▶ _Listed records_:
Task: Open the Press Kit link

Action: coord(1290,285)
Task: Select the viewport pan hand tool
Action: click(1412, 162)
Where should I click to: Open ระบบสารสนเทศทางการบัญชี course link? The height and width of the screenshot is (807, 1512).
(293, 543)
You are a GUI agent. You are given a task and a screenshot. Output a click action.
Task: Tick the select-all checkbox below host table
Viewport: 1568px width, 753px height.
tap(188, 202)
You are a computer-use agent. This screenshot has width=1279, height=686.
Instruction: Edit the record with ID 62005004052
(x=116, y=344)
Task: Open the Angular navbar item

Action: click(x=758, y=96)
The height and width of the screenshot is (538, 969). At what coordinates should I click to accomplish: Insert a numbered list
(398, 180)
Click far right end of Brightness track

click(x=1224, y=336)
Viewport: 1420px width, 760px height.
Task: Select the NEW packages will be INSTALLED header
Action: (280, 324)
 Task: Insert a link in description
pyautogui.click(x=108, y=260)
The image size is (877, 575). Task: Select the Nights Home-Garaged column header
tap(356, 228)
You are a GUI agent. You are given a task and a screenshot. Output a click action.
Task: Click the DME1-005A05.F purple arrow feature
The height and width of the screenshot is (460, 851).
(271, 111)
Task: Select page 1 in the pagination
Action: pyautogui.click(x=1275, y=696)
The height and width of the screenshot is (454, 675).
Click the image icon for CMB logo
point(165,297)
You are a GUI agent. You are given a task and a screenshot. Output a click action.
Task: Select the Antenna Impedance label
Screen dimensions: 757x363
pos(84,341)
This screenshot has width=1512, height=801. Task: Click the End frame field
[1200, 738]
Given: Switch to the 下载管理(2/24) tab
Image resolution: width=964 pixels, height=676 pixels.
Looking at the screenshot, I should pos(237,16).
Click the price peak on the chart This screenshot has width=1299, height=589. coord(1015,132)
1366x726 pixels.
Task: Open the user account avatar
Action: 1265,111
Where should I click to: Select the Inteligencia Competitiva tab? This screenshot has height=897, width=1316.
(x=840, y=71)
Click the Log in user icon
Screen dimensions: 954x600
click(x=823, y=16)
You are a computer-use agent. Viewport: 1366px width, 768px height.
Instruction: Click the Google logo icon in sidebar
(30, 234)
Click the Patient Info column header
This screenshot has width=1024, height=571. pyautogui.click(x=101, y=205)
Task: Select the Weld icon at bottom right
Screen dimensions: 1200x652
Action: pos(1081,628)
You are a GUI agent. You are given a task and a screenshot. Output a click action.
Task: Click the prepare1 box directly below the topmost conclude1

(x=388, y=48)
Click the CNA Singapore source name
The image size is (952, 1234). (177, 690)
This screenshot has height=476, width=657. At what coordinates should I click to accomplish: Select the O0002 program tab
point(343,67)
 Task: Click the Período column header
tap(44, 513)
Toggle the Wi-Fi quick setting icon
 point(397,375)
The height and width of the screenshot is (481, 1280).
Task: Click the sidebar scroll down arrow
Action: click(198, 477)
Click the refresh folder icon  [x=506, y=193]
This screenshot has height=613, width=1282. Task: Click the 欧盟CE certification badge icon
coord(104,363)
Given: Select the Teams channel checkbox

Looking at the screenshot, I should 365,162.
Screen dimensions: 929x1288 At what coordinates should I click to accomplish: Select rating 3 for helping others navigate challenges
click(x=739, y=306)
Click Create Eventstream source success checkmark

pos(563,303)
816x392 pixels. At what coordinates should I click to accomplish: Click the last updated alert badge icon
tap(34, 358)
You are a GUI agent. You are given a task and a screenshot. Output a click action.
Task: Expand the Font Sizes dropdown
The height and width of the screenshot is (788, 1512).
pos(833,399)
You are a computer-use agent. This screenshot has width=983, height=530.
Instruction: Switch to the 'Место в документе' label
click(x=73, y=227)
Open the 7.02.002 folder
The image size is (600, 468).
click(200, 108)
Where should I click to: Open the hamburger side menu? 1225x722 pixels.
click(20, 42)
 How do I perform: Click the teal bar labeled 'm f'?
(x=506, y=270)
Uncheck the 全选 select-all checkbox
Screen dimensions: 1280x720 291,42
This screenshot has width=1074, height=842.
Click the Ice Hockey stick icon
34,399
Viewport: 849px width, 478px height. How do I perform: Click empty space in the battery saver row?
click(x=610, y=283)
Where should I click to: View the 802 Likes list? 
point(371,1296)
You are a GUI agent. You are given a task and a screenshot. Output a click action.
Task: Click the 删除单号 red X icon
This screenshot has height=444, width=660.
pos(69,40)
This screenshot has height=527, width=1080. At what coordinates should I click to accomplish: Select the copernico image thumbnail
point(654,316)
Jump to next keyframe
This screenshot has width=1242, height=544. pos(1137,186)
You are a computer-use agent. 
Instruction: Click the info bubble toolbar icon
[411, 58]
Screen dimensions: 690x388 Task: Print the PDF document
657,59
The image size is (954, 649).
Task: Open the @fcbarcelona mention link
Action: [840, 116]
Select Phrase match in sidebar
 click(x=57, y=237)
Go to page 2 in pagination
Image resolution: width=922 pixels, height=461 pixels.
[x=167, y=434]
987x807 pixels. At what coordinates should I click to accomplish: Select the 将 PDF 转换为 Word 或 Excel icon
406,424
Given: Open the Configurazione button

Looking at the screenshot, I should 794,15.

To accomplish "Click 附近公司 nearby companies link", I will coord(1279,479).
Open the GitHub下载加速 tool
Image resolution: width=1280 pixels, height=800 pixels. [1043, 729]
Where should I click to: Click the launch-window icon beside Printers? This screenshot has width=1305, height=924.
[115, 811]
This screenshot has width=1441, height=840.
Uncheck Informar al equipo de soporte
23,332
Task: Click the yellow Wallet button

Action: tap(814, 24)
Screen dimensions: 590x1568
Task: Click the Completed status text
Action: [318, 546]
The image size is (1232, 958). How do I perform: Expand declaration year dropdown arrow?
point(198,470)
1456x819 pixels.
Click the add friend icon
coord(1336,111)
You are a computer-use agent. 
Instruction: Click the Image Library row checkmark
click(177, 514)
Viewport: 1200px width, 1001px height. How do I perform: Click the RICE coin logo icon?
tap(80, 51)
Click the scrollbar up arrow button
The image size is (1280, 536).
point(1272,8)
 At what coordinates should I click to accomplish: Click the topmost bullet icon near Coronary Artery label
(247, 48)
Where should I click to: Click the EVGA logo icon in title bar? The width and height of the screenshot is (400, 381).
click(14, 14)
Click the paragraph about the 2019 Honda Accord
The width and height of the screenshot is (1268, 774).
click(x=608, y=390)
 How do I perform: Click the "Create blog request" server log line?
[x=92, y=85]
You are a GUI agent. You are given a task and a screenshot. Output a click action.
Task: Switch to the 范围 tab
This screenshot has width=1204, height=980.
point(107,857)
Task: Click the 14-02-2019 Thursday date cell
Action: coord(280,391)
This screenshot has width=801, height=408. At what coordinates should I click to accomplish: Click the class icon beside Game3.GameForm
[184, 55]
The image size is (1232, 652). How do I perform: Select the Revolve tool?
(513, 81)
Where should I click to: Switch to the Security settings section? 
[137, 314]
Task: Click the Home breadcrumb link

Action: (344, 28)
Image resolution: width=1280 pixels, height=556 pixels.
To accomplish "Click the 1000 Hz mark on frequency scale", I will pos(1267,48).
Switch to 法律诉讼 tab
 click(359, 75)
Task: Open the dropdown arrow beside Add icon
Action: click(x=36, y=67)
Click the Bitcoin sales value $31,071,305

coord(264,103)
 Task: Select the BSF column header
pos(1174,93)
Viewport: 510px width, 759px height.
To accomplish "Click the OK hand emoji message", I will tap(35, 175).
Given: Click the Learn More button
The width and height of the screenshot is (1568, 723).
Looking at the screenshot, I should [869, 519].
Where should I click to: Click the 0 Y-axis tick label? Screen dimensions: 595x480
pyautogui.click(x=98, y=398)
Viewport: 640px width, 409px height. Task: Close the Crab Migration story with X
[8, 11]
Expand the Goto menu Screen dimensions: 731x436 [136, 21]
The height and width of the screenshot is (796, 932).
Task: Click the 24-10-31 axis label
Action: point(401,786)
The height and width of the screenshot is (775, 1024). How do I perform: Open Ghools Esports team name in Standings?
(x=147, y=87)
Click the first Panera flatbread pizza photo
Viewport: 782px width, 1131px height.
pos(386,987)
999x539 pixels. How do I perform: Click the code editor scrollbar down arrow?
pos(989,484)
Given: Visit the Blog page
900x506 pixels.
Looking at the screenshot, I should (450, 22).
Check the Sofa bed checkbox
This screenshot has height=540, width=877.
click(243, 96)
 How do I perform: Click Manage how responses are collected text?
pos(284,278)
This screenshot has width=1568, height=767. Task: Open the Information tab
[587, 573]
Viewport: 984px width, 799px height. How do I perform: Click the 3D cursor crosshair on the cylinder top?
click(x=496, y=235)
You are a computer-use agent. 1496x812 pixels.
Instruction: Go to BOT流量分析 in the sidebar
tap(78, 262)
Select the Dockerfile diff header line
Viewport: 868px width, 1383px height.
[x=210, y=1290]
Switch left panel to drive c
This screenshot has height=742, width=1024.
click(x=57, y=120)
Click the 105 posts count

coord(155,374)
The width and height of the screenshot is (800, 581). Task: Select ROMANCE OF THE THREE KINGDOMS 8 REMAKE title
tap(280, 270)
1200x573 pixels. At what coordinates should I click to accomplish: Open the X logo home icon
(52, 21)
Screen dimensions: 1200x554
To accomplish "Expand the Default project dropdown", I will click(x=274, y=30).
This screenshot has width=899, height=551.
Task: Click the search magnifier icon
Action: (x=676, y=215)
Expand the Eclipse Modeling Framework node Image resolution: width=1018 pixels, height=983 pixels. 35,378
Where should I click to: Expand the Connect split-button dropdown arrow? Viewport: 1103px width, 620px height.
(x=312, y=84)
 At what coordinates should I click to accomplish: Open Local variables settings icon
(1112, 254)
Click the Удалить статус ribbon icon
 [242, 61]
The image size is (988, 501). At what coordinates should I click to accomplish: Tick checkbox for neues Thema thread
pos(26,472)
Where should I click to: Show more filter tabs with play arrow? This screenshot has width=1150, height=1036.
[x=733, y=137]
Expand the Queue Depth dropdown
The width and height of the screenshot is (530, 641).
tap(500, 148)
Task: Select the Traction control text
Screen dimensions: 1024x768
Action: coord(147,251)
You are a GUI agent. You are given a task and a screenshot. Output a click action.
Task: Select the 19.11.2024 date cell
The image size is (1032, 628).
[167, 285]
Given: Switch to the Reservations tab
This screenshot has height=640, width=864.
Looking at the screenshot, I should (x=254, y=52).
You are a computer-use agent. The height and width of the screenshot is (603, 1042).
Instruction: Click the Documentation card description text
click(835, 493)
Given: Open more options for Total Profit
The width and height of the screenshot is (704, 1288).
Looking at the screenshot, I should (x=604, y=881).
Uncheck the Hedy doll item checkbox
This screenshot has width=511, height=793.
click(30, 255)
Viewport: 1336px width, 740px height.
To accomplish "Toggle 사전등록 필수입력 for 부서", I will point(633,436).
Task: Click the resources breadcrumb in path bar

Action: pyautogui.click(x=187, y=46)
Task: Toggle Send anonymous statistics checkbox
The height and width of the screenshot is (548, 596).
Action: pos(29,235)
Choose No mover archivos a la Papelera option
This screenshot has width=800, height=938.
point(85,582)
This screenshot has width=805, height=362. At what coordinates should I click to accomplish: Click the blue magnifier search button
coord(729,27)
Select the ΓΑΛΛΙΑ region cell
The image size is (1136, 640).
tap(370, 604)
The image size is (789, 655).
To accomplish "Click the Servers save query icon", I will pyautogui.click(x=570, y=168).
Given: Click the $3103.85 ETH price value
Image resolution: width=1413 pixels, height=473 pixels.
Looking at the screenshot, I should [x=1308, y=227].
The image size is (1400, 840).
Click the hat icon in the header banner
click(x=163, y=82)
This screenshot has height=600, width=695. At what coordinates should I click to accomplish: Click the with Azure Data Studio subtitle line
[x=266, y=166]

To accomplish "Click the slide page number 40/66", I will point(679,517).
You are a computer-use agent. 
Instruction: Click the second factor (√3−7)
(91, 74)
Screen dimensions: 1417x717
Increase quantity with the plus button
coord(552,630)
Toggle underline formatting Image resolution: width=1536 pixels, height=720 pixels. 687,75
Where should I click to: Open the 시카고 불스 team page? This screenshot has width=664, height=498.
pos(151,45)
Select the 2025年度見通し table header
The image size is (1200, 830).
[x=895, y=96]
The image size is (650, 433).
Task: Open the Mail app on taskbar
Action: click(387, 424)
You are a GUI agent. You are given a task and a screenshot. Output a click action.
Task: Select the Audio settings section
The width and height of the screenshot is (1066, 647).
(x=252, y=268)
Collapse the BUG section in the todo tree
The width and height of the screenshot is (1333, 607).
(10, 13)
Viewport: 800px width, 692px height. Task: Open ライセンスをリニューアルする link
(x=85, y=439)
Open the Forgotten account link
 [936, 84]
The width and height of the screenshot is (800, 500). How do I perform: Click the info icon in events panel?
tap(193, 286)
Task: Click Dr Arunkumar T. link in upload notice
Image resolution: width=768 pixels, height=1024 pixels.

▶ _The problem_: Whenever a line of the data holds the string "folder", pick that line out.

▶ _Finished task_:
Click the refresh folder icon  [x=506, y=193]
Open the 7.02.002 folder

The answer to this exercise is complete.